Required work:
For each line of the data below that holds "computer", copy the line.

Data for processing:
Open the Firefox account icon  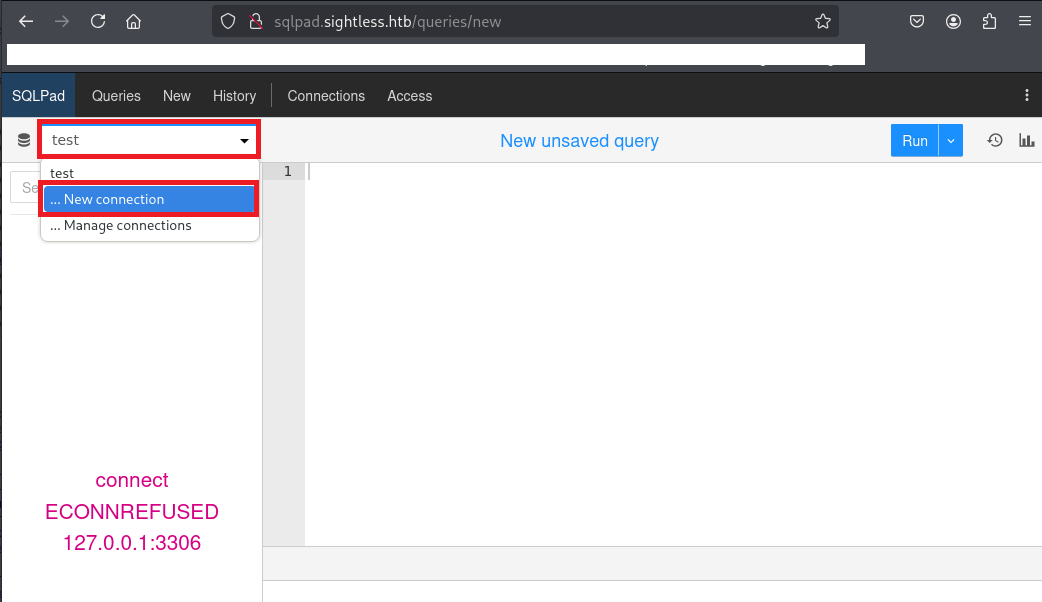pos(954,21)
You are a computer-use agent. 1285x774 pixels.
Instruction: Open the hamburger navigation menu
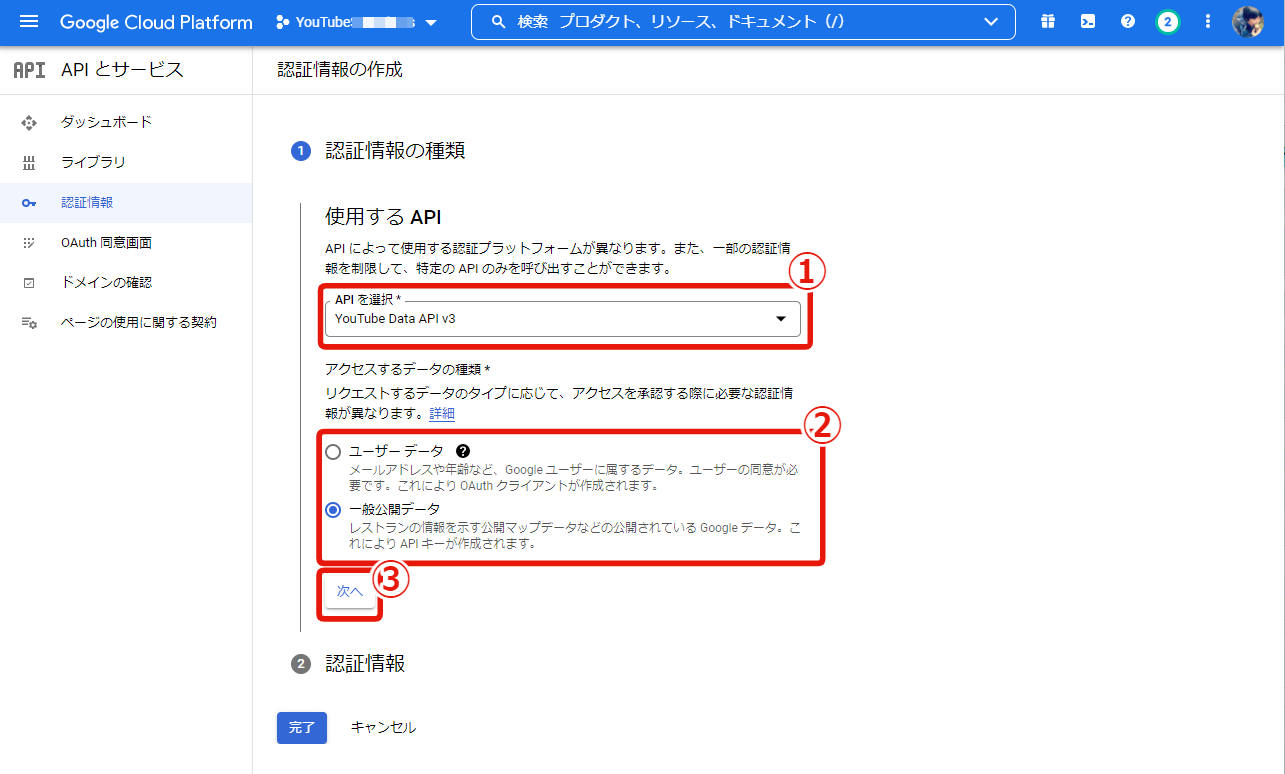(x=28, y=22)
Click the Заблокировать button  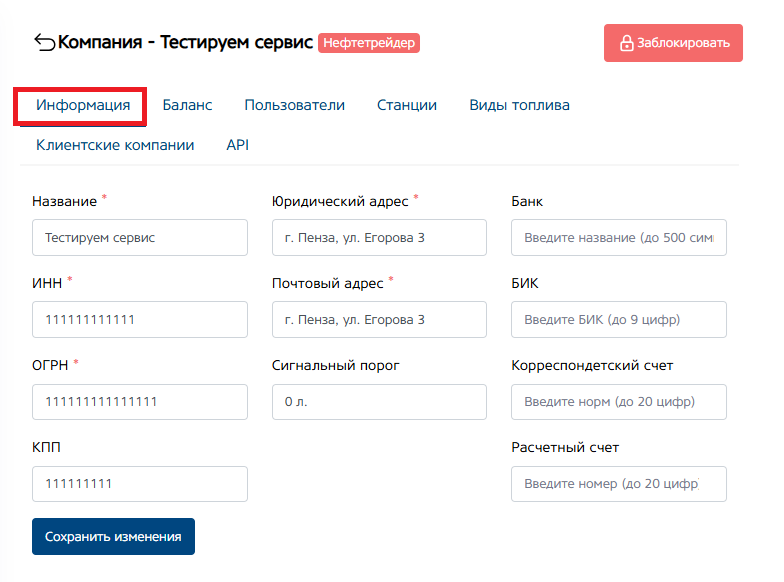[x=673, y=43]
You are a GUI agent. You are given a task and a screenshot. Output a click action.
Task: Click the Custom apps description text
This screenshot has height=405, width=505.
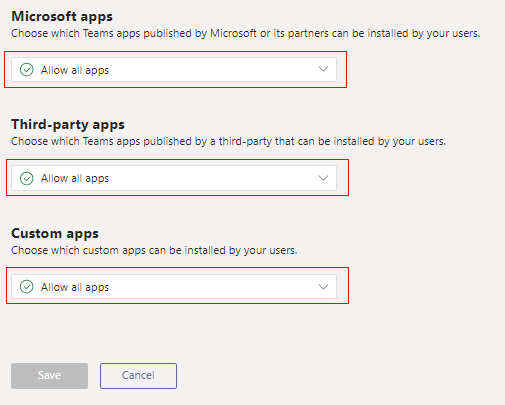(154, 250)
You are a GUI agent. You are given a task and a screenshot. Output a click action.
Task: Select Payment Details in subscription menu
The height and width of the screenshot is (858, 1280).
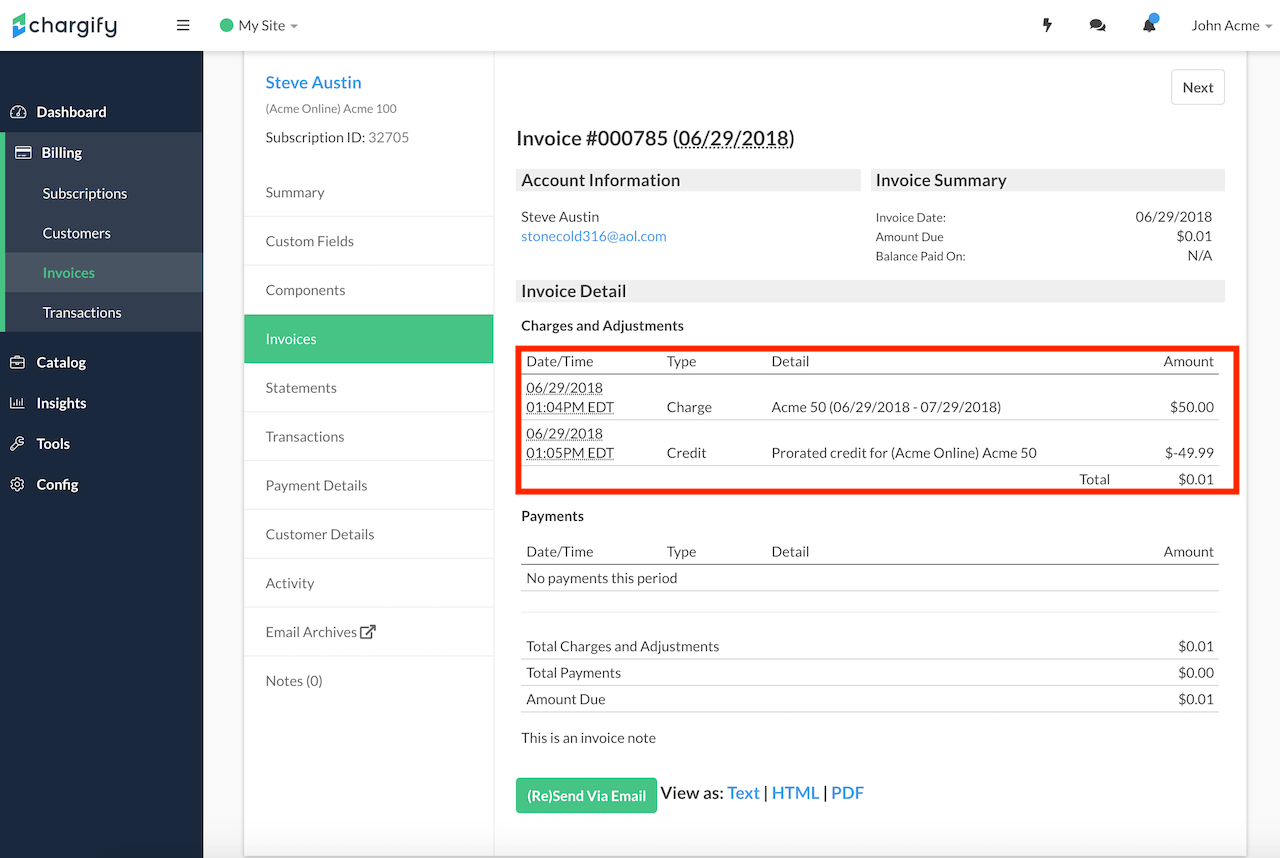click(x=316, y=486)
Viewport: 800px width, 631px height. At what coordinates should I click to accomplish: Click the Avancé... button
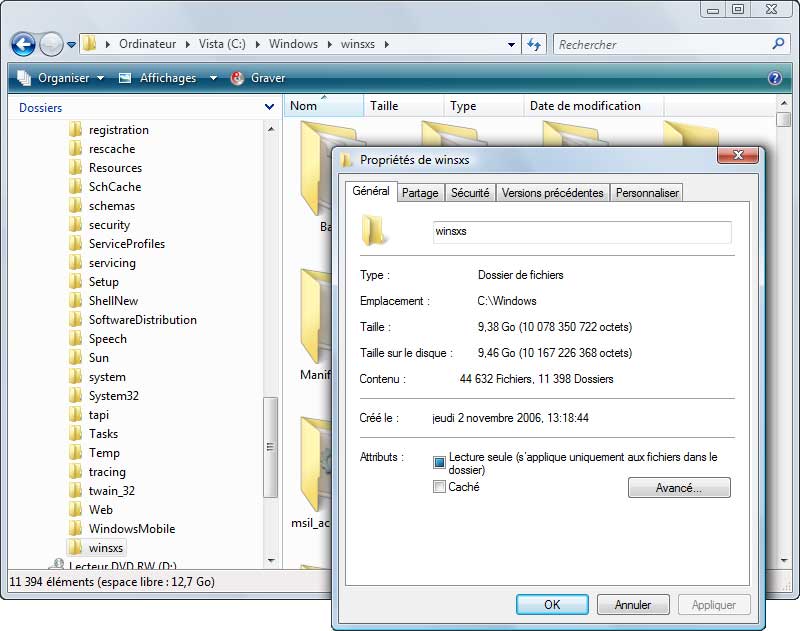(x=679, y=488)
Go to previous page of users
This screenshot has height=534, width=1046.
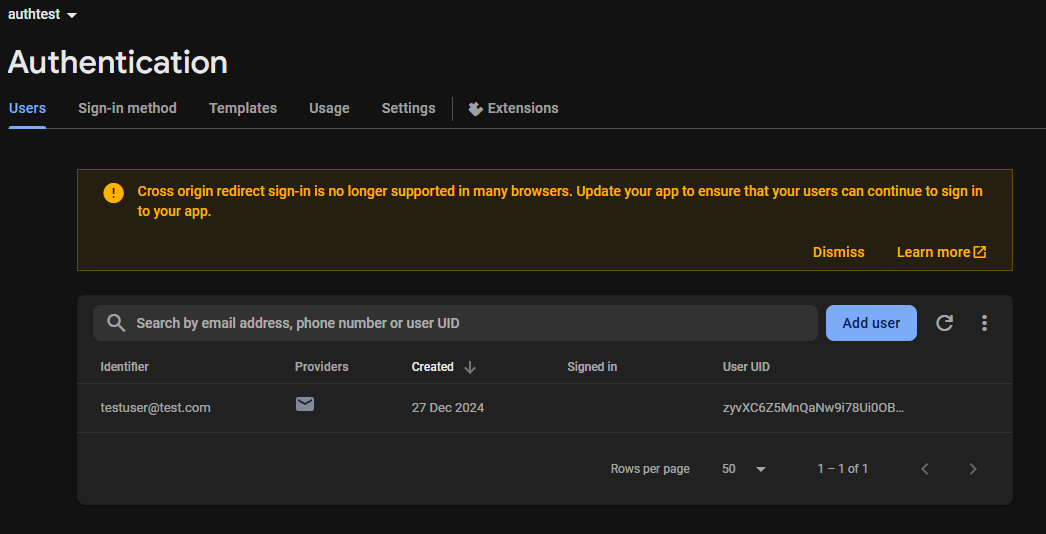coord(925,469)
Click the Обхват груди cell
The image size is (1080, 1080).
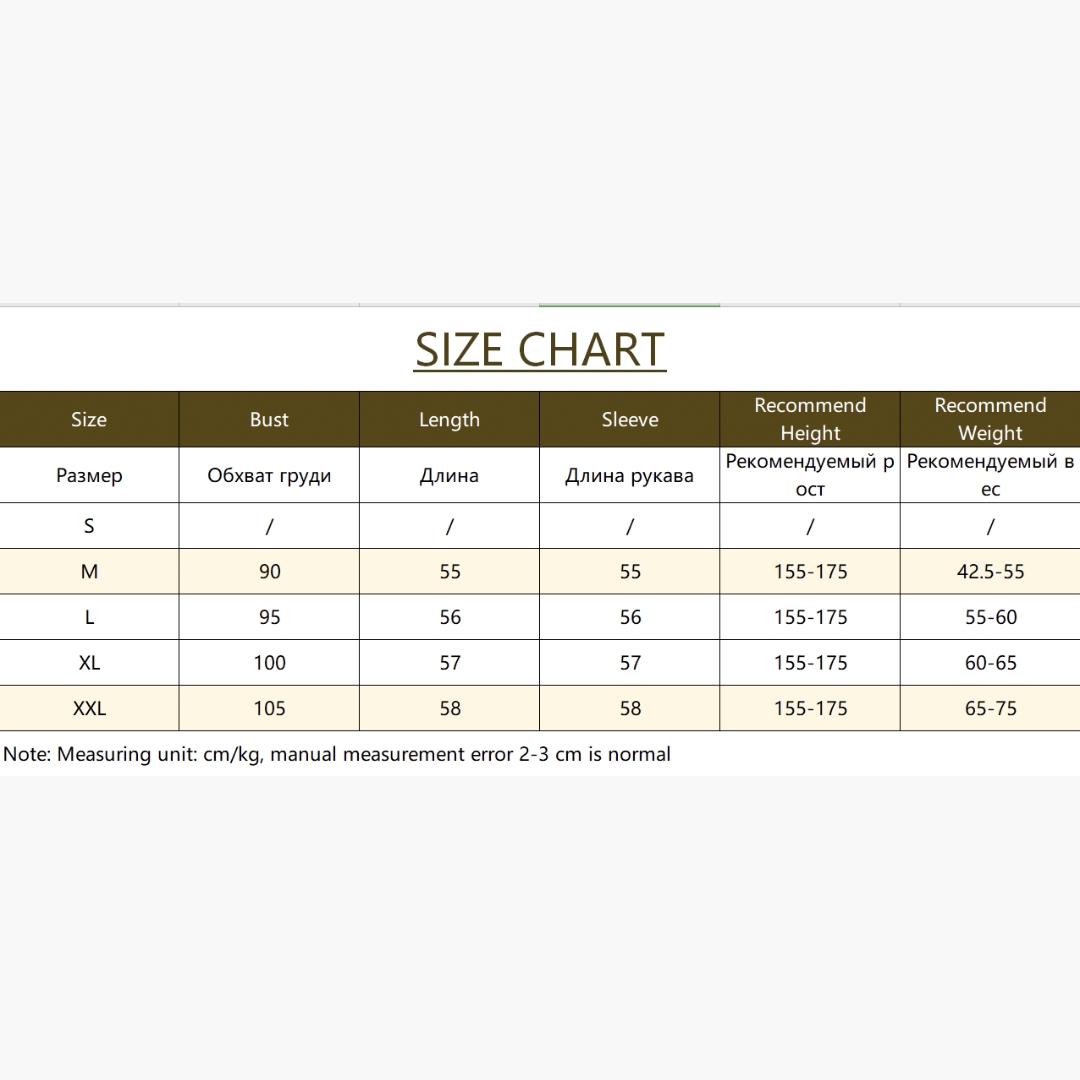269,475
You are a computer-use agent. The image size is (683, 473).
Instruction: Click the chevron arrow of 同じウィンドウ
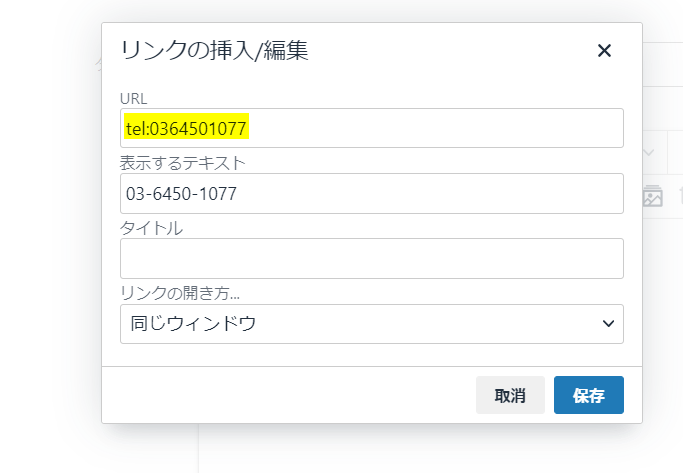607,324
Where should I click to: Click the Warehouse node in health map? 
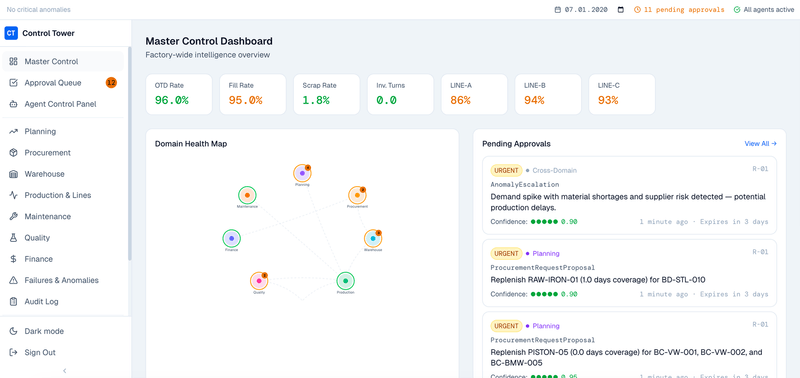373,239
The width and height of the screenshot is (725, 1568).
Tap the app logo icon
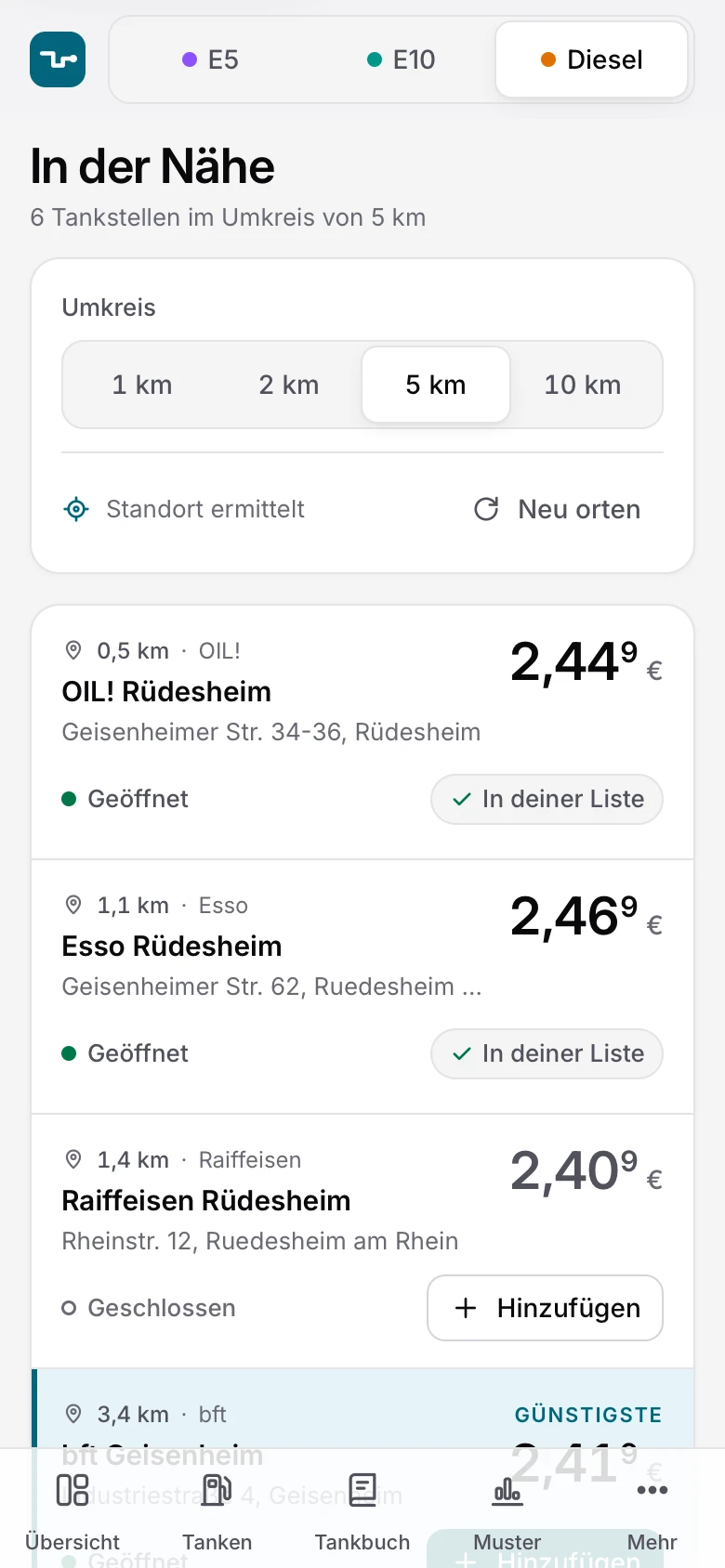click(x=58, y=59)
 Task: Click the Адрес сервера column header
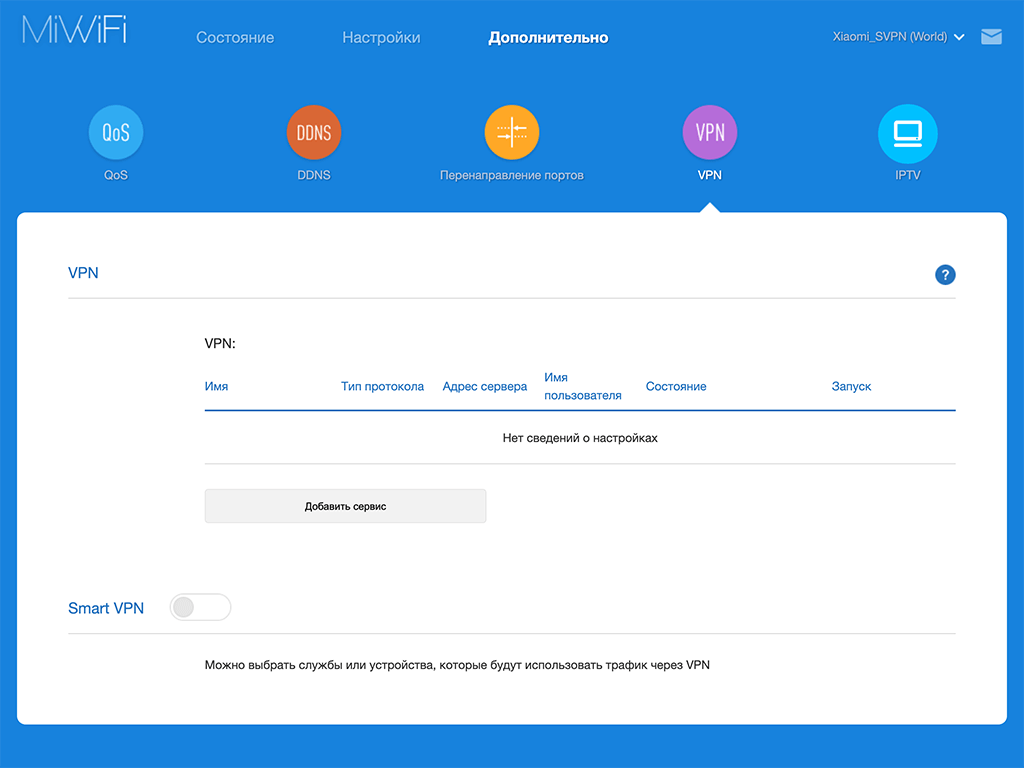tap(485, 387)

Result below:
You are a computer-use agent. 1285x774 pixels.
You are a computer-use agent. The image size is (683, 473).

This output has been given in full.